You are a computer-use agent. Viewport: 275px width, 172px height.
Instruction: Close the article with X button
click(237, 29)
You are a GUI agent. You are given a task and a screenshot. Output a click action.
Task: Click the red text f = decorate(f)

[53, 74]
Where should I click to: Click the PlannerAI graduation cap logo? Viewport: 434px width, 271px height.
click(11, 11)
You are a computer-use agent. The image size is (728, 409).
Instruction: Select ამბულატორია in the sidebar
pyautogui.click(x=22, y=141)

* * *

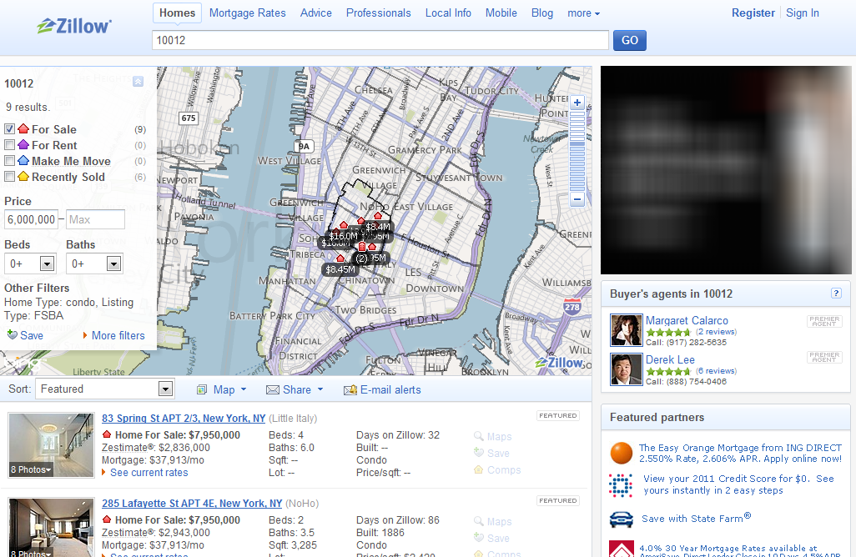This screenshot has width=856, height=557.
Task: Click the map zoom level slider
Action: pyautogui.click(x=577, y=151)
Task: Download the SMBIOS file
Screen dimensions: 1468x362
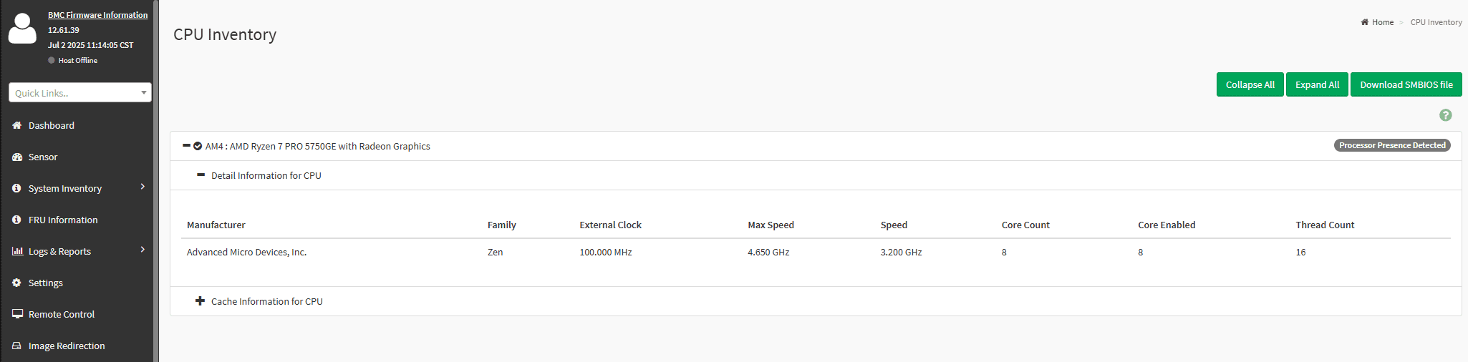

**Exercise:**
Rewrite everything from the line containing "You are a computer-use agent. Viewport: 275px" down to the line containing "pyautogui.click(x=22, y=141)" as a JSON list of strings, one string per line, leaving out blank lines.

**Solution to the problem:**
[
  "You are a computer-use agent. Viewport: 275px width, 172px height.",
  "Instruction: Close the article with X button",
  "click(237, 29)",
  "You are a GUI agent. You are given a task and a screenshot. Output a click action.",
  "Task: Click the red text f = decorate(f)",
  "[53, 74]",
  "Where should I click to: Click the PlannerAI graduation cap logo? Viewport: 434px width, 271px height.",
  "click(11, 11)",
  "You are a computer-use agent. The image size is (728, 409).",
  "Instruction: Select ამბულატორია in the sidebar",
  "pyautogui.click(x=22, y=141)"
]